◆ Direction ◆
Extend the additive manufacturing text past its final sentence, giving the deeper detail on the basic AM steps that it says can provide further insight.

** START OF Excerpted text **

Additive manufacturing (AM) has been called the next Industrial revolution[1]–[3]. It is a recent technology that encompasses a wide range of different processes and materials. It is changing industries like aerospace by adjusting how engineers think about designing complex parts[4]–[6]. This revolution can take designs that have gone unchanged for decades and improve them.

AM was first conceived of in the 1970s with the first parts made in the 1980s and has had many names over the years.

  • Layer manufacturing or LM[7]
  • Rapid manufacturing or RM[8]
  • Rapid tooling[7]
  • Rapid prototyping or RP[8]
  • Laser rapid prototyping[9]
  • Solid freeform fabrication or SFF[10]
  • Direct digital manufacturing or DDM[11]
  • 3D printing or 3DP[12]

Initially, AM was used as a tool to create prototypes much more rapidly than could be done by other means and aided in the development of bringing new products to market[13], [14]. It then helped create tooling, tooling inserts, jigs and fixtures that were used in the manufacturing of end-use parts[7], [8]. It has continued to evolve and now is being used in making end-use parts such as low-volume production plastic casings, high-end consumer in-ear music monitors, GE LEAP jet engine fuel nozzles, and SpaceX SuperDraco rocket engine chambers and Falcon 9 main oxidizer valve bodies which have gone into space.

While AM has been around for three decades, it has yet to be utilized in the manufacturing of electric motors. Since the late 1800s, electric motors have seen only a small number of improvements, most of which have come from new and improved materials and new manufacturing techniques[15]–[18]. Yet the core design of motors has been relatively unchanged [19]–[21]. There is an evident opportunity to research how AM can change electric motor design. AM has the potential to produce new electric motors that can increase motor efficiencies and power densities.

Review of Additive Manufacturing

There are many different types of AM processes. Each has specific strengths and capabilities with unique areas of specialization. Regardless of the process, there are some fundamental principles that all follow.

Subtractive manufacturing usually starts out with a solid chunk of material that is larger than the final desired shape or part. Then using different tools, material is removed (or subtracted) until the final shape or part is achieved. It is important to note that casting is not considered additive or subtractive, but rather a formative process, as an existing mould or pattern is needed to create the final part.

Compared to subtractive, AM works in the opposite way. Instead of removing material to get the final desired shape or part, material is added to a build platform bit by bit. Most forms of AM follow these basic steps:

  1. Take a 3D model
  2. Slice model into layers and generate computer code
  3. Print first 2D slice and supports (if needed)
  4. Increment height
  5. Print next layer
  6. Repeat steps 4-5 until finished
  7. Post process (if needed)

A minor exception to these steps is when an AM process can deposit material in three-dimensional space. It is then not limited to just printing 2D layers one at a time[22]–[25]. AM can be a faster and more economical way to make parts, especially when the part is complex and/or made from an expensive material. These steps are still quite broad and have many details that can provide deeper insight.

** END OF Excerpted text **
** START OF Supplied material **

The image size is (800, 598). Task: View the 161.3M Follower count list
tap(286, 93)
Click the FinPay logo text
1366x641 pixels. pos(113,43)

** END OF Supplied material **

◆ The answer ◆
AM process steps

Step 1: 3D model

The process begins with a computer-generated 3D model of the desired final part. The model needs to be capable of being printed, which means that it needs to occupy a defined volume. The part can’t be a single surface with a wall thickness of zero. Once it has thickness and volume, it then needs to be an enclosed watertight solid. This means that if water is put in the interior volume of the model, there are no holes from the inside volume to the outside surface. Even objects like a Möbius band or Klein bottle[26] can be printed as long as the single surface is thickened to have a defined watertight volume.

Figure 1: Klein bottle and Mobius band show a surface with no thickness[26]

Once the model is generated correctly, it needs to be saved to a specific file format. These specific file formats are needed in order for it to be prepared properly for printing. Thus it needs to be saved as either an STL file[27], AMF file[28] or 3MF file[29]. The STL file format has been the de facto standard since it was created in the late 1980s. However, it does have limitations which cause some problems. It does not store the units of measurement of the original model so they need to be assumed. Also, the file size becomes very large when trying to save a model with a high level of surface curvature. In response to these limitations, the American Society for Testing and Materials (ASTM) introduced the AMF file format in 2011. Then in 2013, Microsoft intended to do the same with its own 3MF format. This format became natively supported in all Windows operating systems since Windows 8.1. 3MF has since garnered considerable support from large companies such as HP, 3D Systems, Stratasys, GE, Siemens, Autodesk and Dassault Systems although it is unknown how many actively use this file format. Thus STL is still the file format of choice for almost all 3D printing. However, a newly signed liaison agreement between ASTM and the 3MF Consortium may bridge some differences between AMF and 3MF and create one new standard file format to replace STL.

Step 2: Prepare for printing

Secondly, special software is needed to turn that 3D model into data that a 3D printer can recognize and use. This usually involves cutting or slicing the model into many digital layers. Each layer is then converted into either a 2D image or into a set of 2D tool paths. The spacing between these slices will determine the printed thickness of the layers that will be seen in the final part. These layers partially determine the final surface quality and surface roughness of the final part, as well as how long the part will take to print. This height is an important compromise between print speed and surface quality, thus they are generally very thin. An average across several processes is around 100 µm or 0.1mm[11]. Depending on the AM process, the range of layer heights is vast. In two-photon polymerization, layer features as small as 40nm or 0.00004mm[30] can be created which is smaller than the wavelength of ultraviolet light[31]. Microwave sintering can create layers up to 5cm or 50mm in depth[32]. Regardless, when working in a process, the thicker the layer, the faster the build speed but the rougher the exterior becomes. Hence layer height is a trade-off between speed and quality.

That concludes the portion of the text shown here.